__Task requirements__.
Find the line with "Task: Expand the BOTTOM TRAWL < 65 FT group" in the entries below, then output every line from it down to the line with "Select the resource_type column header", exactly and with no pictures.

__Dataset extract__.

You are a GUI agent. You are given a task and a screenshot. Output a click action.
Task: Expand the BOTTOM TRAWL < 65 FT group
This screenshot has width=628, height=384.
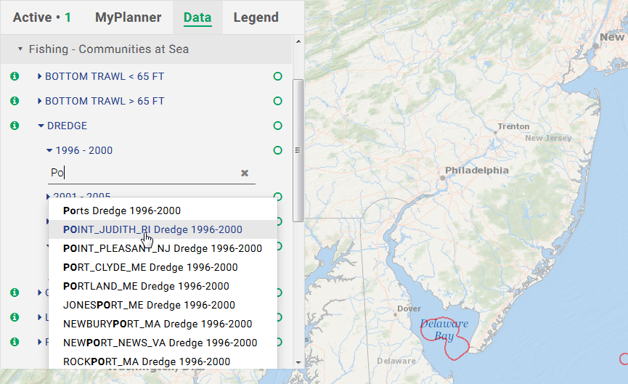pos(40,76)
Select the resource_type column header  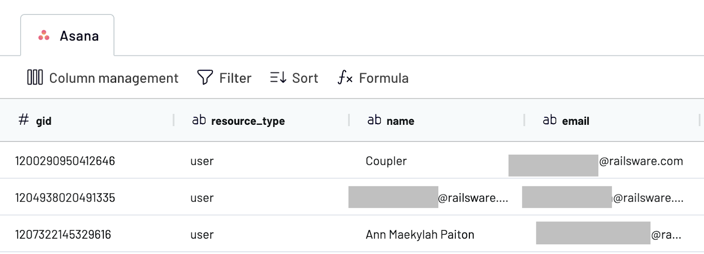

* * *

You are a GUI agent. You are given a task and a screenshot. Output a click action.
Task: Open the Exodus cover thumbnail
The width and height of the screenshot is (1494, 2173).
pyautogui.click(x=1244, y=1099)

__Solution to the problem__.
Task: Expand the BOTTOM TRAWL < 65 FT group
This screenshot has width=628, height=384.
pos(40,76)
Select the resource_type column header  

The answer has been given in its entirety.